A method for producing a capacitor sheet according to the present invention is a method for producing the foregoing capacitor sheet, and a step thereof for forming the interface-connection feedthrough conductors include the sub-steps of forming large-diameter perforations in the laminate sheet, filling an insulator in the large-diameter perforations, forming small-diameter perforations in the large-diameter perforations filled with the insulator, and providing feedthrough conductors in the small-diameter perforations.
A board with built-in capacitors according to the present invention is a board in which the above-described capacitor sheet is laminated. In the foregoing board, printed circuit boards laminated on both faces of the capacitor sheet are connected electrically with each other via the interface-connection feedthrough conductors, and connection between the power source layer electrode and the grounding layer electrode of the capacitor sheet is achieved by the capacitor-connection feedthrough conductors.
The foregoing configuration in which the multilayer lamination capacitor is employed makes it possible to increase the capacity for power supply. Besides, by dividing the multilayer lamination capacitor into predetermined capacitances and arranging the same, it is possible to apply the same to various functions. Furthermore, since this configuration allows capacitors to be built as arbitrary layers, the capacitor layer can be formed immediately under a mounted component, or in other words, in an outermost layer of the board, thereby allowing the via connection with capacitors to be minimized in length. This makes it possible to suppress the influence of inductances of vias to a minimum degree, thereby allowing the stabilization of power supply to be achieved more effectively. Furthermore, the provision of vias that pass through a capacitor layer so as to be connected with a layer beneath the same enables wiring connection in internal layers with a higher degree of freedom, thereby facilitating the designing.
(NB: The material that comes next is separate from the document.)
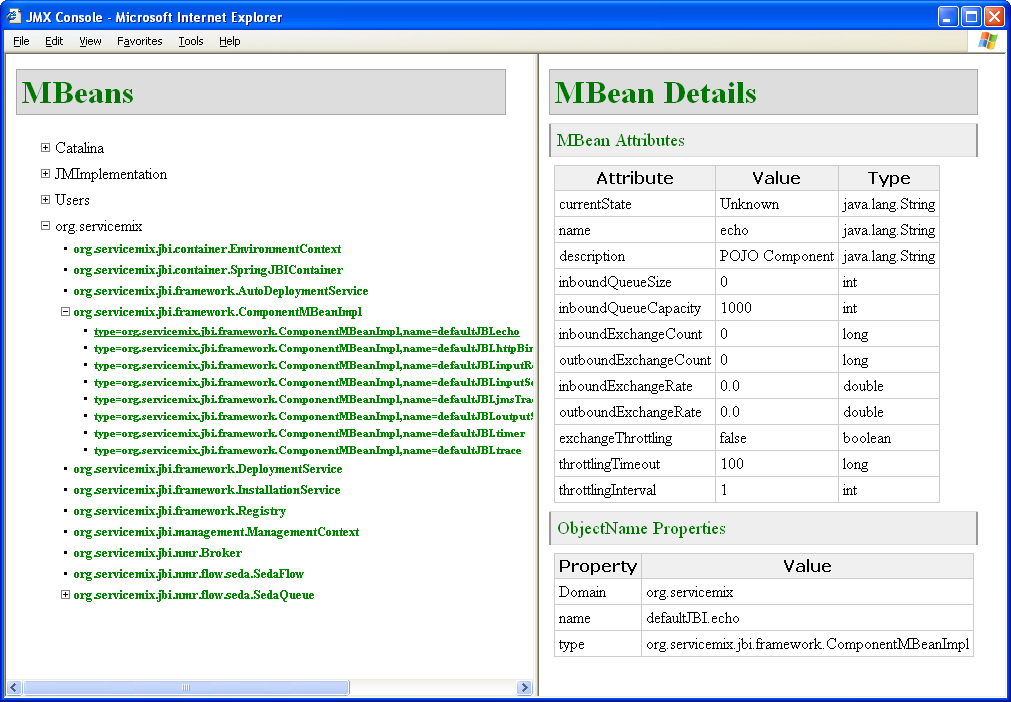
Task: Open the File menu
Action: tap(21, 41)
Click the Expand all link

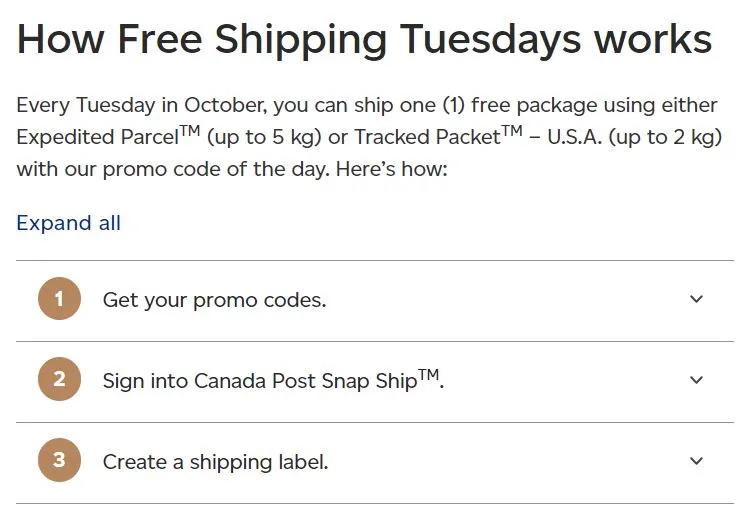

A semiconductor device of the present invention includes a resin multilayer board with signal wiring layers formed on and inside the same, the above-described capacitor sheet provided and connected in the resin multilayer board, and a semiconductor chip mounted on the resin multilayer board by flip chip mounting. Alternatively, it may be configured to include a semiconductor chip carrier mounted on the resin multilayer board, in place of the semiconductor chip.
Furthermore, a semiconductor device of the present invention includes a resin multilayer board with signal wiring layers formed on and inside the same, the above-described capacitor sheet provided and connected in the resin multilayer board, and a semiconductor chip mounted on the capacitor sheet by flip chip mounting. Alternatively, it may be configured to include a semiconductor chip carrier mounted on the capacitor sheet, in place of the semiconductor chip.